Update Picca for DESI: modify use of PLATE in many pieces of code

andreufont commented 4 years ago

Picca can now work with simulated DESI data, and @corentinravoux has added a branch to work with DESI mini-sv. However, we can only do that by hacking code, since Picca requires us to create a fake value of PLATE, and probably other SDSS-based concepts that should only be optional.

Now that the eBOSS analysis is finished, we should reconsider how to allow for a more natural way of working with both SDSS and DESI data. However, we should always make sure that we do not break any backward compatibility, since SDSS data will still be very relevant for years to come!

andreufont commented 4 years ago

One option here is to use "observation" and "spectrograph" instead of "plate" and "fiberid", since this is really what we care about in Picca. We were only storing "plate" and "fiberid" in order to figure out later on whether two pixels belonged to the same "half-plate", i.e., the same spectrograph in the same observation. This is important to make study correlated noise in the spectra, coming from sky subtraction or flux calibration errors.

"observation" could be a string, so that when using SDSS we can store PLATE-MJD, and when using DESI we can store TILE-NIGHT, or whatever. And then "spectrograph" could be an integer or a string, either "1" or "2" for SDSS, or 0-9 for DESI, whatever. We could discuss this with the data team, may be @julienguy has good inputs here.

julianbautista commented 4 years ago

This is my idea I started implementing on #745

1) Quasar catalog: read it with astropy.table.Table.read(), keeping the columns that are useful for us (easy to change), and pass it to the functions that read the spectra. Each of these functions will pick the metadata they need from the catalog, e.g., a read_from_desi will search for TARGETID, TILEID, PETAL_LOC, etc.

2) Saving this metadata as a dictionary in the class Forest. When reading and coadding data from multiple observations, one could add TILEID_0, TILEID_1, PETAL_LOC_0, PETAL_LOC_1, etc to the dictionary. This can be easily saved in the delta files as a binary table or new header keywords.
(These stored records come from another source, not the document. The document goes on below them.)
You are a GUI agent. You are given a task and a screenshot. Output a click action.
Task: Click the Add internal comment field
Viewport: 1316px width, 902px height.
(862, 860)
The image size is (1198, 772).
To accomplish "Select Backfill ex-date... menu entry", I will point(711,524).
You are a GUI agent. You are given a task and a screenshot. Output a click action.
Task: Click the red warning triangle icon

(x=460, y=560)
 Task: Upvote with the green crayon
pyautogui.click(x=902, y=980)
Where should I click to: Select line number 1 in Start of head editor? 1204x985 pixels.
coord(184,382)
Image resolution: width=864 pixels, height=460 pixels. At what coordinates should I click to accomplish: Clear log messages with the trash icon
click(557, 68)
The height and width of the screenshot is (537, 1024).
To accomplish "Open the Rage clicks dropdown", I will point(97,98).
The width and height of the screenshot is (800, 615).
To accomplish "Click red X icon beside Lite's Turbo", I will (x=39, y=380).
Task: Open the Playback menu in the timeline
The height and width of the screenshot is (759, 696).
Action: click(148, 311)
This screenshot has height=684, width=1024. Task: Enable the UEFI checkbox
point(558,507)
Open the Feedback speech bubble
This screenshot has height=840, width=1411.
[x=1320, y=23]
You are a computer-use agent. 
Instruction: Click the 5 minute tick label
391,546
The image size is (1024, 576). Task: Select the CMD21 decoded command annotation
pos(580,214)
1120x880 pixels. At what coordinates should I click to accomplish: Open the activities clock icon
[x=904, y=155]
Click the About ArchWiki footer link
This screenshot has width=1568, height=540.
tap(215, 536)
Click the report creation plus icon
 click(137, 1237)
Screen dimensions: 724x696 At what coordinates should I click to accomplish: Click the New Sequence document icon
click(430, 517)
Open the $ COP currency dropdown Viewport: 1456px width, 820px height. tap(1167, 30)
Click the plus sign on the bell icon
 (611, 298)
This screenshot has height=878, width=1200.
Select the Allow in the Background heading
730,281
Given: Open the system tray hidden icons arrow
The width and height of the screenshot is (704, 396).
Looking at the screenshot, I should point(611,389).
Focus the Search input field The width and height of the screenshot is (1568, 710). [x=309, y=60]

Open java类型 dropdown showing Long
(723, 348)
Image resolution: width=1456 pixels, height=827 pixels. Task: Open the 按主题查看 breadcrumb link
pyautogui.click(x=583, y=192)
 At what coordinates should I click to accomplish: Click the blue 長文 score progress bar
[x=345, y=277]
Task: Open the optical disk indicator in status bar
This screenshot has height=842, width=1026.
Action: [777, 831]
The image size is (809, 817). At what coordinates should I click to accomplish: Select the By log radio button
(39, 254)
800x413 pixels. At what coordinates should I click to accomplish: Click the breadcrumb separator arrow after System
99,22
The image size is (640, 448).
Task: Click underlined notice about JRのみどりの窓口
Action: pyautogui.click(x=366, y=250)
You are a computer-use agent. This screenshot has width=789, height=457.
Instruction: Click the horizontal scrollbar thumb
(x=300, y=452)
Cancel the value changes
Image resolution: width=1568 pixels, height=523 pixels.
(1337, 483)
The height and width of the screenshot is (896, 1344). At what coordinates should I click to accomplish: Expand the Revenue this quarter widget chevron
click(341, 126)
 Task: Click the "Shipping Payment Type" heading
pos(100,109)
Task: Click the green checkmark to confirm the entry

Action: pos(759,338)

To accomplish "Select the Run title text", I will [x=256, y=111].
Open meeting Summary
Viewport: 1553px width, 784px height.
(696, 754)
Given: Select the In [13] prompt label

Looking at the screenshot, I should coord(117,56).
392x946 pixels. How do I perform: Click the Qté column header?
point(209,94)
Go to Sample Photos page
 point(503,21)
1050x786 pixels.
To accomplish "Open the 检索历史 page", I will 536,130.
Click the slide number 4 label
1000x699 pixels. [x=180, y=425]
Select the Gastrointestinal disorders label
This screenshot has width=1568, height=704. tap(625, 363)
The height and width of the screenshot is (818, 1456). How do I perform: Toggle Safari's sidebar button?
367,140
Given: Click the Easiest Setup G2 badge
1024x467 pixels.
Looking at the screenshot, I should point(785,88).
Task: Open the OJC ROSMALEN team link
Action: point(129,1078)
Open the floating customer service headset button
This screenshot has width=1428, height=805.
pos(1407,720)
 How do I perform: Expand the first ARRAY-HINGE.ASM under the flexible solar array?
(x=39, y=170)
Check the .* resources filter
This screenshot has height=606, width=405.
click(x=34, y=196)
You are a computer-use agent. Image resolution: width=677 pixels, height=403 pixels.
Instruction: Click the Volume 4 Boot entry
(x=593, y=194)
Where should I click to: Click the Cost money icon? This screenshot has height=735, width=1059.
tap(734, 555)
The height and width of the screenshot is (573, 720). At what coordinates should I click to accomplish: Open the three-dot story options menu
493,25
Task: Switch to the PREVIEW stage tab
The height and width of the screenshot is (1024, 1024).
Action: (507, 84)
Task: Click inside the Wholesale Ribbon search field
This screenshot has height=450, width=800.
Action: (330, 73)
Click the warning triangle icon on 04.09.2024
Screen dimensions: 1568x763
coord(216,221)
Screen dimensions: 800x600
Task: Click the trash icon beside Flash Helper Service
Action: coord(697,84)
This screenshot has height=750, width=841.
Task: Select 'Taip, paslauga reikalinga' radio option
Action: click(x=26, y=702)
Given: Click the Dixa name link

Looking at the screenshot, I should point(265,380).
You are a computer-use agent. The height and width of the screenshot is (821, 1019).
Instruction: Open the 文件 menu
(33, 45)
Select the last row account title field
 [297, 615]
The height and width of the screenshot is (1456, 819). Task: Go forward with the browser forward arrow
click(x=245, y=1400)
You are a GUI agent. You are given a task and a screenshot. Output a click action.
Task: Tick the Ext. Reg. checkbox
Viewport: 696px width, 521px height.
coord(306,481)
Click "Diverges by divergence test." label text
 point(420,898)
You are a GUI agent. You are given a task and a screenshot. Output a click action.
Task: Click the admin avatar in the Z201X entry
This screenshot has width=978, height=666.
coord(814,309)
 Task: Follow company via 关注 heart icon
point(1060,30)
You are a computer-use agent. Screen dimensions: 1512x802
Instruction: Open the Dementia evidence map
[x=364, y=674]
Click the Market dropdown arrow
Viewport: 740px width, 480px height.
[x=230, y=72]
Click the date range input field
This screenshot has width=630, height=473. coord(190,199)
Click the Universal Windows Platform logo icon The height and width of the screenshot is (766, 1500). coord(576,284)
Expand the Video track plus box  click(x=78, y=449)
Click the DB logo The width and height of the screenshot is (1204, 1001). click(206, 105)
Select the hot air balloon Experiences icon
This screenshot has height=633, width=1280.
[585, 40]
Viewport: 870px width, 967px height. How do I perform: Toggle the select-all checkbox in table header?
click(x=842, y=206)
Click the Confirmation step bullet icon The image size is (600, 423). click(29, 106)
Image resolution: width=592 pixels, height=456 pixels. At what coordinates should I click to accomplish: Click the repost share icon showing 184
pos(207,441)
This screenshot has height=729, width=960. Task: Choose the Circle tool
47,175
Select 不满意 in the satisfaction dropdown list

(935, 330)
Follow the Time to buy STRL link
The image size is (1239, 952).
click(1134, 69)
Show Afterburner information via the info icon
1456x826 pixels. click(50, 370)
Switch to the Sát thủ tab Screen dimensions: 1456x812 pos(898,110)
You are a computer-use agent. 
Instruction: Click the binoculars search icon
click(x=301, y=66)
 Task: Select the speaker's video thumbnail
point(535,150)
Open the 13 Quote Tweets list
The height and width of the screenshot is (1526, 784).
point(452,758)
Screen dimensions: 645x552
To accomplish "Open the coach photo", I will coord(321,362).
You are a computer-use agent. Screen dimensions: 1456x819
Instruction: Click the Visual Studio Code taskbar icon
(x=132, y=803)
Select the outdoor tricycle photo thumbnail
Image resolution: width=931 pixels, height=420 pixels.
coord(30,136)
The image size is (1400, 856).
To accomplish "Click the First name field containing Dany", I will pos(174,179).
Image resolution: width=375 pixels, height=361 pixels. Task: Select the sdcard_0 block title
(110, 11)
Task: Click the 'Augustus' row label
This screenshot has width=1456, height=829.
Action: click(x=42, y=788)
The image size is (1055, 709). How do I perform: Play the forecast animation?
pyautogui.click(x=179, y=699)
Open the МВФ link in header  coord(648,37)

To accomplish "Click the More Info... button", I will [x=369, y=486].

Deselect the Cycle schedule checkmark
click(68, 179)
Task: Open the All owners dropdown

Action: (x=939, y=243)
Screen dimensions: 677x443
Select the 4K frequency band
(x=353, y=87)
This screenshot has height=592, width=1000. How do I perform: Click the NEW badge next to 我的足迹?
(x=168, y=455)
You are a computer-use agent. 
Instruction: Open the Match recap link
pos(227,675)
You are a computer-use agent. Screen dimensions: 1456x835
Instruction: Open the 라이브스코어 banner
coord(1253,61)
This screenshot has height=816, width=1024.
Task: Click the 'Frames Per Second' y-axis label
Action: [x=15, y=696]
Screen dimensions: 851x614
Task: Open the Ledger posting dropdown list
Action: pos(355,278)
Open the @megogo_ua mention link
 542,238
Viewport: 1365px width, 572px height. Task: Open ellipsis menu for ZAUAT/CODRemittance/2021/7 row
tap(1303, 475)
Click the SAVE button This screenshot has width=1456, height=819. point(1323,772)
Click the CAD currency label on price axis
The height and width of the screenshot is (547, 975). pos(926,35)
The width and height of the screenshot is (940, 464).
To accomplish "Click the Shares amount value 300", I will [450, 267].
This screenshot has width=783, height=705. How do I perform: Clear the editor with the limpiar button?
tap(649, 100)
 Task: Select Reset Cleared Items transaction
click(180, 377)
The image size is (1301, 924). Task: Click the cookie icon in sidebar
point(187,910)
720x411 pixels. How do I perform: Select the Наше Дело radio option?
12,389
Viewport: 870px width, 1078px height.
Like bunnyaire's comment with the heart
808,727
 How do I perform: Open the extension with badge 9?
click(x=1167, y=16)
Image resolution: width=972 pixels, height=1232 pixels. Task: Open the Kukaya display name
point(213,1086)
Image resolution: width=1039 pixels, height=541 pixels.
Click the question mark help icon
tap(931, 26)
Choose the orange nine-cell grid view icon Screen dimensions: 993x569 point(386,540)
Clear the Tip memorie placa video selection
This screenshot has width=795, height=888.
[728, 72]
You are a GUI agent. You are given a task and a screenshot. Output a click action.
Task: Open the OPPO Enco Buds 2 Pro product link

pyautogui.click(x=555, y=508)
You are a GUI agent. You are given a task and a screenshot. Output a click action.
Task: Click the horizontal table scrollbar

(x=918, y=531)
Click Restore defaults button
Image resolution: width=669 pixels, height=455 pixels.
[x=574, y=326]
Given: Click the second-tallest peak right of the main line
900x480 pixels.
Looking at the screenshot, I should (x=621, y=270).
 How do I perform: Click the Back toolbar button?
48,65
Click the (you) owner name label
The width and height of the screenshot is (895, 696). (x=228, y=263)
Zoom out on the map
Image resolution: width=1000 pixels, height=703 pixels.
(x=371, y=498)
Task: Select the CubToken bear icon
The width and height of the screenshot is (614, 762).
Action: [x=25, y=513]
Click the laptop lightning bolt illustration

This would change the constructor from

def __init__(self,
                 log_lambda,
                 flux,
                 ivar,
                 thingid,
                 ra,
                 dec,
                 z_qso,
                 plate,
                 mjd,
                 fiberid,
                 exposures_diff=None,
                 reso=None,
                 mean_expected_flux_frac=None,
                 abs_igm="LYA")

to

def __init__(self,
                 log_lambda,
                 flux,
                 ivar,
                 metadata,
                 exposures_diff=None,
                 reso=None,
                 mean_expected_flux_frac=None,
                 abs_igm="LYA"):

3) For the correlation functions, one can again easily read this metadata from the delta files and store them back as dictionaries. Other than RA, DEC, Z, the other metadata would only be used if one wants to exclude pairs of same wavelength/spectrograph/observation, in which case one option would be added.

andreufont commented 4 years ago

Thanks @julianbautista, I think this is very helpful.

I like the idea of hiding survey-specific information (fiber, plate, mjd...) in a metadata dictionary, specially if these are quantities that are not required for the main analyses.

If there are quantities that are required by most analyses (like RA, DEC or Z_QSO), it might make more sense for these to be passed explicitly in the constructor, right?

julianbautista commented 4 years ago

Yes for the Delta class used in the correlation function.

For the continuum fitting we only need Z_QSO to cut the forests in the good ranges and to compute rest-frame wavelengths. We can pass it directly.

andreufont commented 4 years ago

For the Forest object, we also need always RA, Dec because we always need to write this in the Delta files.

I think we should use metadata (or similar name) to collect information that is not always necessary, only when running with particular options that are not default.

julianbautista commented 4 years ago

Yes, but we will write everything in metadata anyway :)

On Wed, 30 Sep 2020 at 16:36, Andreu Font-Ribera notifications@github.com wrote:

For the Forest object, we also need always RA, Dec because we always need to write this in the Delta files.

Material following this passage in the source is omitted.